The name stuck because of what the law caused. It is not a law literally titled "the cookie law." The ePrivacy Directive was passed in 2002 and amended in 2009. It earned the nickname because of its most notable effect: the worldwide spread of cookie consent pop-ups after the 2009 amendment took effect. Before that amendment, EU rules on cookies allowed a lighter, opt-out approach. The 2009 change flipped cookies to today's opt-in model. Sites must ask first, not just offer a way to say no later.
For the directive's full legislative history, articles, and mechanics, see the ePrivacy Directive.
Which Laws Make Up the "EU Cookie Law"? (ePrivacy Directive + GDPR)
The "EU cookie law" is really two instruments working together, not one statute. Each does a different job.

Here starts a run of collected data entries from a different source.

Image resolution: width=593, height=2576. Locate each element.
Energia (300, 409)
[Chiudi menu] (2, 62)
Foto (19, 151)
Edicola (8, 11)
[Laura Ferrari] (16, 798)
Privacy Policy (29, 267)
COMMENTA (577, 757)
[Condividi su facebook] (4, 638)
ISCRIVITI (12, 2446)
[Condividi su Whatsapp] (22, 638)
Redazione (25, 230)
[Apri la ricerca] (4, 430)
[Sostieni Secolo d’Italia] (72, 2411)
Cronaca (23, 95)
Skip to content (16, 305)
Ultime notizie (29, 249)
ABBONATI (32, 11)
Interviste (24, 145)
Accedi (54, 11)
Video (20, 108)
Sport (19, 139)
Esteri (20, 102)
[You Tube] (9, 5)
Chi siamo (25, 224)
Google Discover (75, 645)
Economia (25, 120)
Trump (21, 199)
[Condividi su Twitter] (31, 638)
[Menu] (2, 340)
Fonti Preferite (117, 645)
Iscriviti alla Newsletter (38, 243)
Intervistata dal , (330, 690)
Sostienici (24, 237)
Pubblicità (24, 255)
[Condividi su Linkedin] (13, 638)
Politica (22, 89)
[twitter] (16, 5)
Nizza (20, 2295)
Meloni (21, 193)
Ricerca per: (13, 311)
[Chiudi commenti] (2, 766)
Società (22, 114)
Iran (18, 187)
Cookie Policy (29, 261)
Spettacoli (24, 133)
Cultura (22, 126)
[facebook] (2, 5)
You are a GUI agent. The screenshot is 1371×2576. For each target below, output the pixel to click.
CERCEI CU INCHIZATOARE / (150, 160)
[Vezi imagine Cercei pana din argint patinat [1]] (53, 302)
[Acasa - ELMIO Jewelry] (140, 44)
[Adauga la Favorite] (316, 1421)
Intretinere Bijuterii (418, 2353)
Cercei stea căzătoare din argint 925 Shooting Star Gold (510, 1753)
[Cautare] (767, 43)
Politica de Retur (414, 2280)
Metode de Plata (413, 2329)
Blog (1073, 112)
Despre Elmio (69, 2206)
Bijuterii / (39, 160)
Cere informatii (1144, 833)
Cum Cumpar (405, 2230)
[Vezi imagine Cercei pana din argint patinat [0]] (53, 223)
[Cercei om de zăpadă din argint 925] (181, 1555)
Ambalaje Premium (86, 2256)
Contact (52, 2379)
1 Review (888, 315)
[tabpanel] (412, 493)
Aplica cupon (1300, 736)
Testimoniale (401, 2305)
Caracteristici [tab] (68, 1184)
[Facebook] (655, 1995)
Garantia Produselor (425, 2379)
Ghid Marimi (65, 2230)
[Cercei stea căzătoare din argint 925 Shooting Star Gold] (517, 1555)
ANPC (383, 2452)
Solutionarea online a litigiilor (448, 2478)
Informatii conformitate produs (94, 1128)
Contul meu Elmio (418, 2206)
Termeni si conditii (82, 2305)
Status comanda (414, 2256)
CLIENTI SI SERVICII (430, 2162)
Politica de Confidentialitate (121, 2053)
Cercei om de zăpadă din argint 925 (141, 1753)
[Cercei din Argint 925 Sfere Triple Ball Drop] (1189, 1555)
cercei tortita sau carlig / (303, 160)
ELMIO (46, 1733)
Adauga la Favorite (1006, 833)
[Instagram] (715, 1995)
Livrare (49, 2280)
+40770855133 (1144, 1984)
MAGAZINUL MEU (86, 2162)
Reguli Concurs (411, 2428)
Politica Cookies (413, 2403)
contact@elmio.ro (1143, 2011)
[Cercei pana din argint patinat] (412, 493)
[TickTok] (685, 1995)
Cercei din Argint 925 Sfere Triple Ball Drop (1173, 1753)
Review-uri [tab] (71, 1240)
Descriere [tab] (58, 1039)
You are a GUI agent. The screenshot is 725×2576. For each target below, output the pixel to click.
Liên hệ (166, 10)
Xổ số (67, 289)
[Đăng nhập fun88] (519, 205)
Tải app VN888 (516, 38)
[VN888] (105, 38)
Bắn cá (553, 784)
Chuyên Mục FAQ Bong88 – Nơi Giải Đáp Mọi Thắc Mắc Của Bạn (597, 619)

| Instrument | What it governs |
|---|---|
| ePrivacy Directive (2002/58/EC, amended by 2009/136/EC) | Requires prior consent before storing or accessing information on a visitor's device, including cookies |
| GDPR (Regulation (EU) 2016/679) | Sets the legal standard for what counts as valid consent, and governs how any personal data collected is processed and stored |
The ePrivacy Directive mandates the consent rule for cookies. The GDPR establishes the rules for how that personal data must be handled, stored, and processed once collected. The 2009 amendment, Directive 2009/136/EC, is the specific change that introduced prior consent for cookies. Before 2009, EU rules permitted a lighter opt-out approach; after it, sites had to ask first.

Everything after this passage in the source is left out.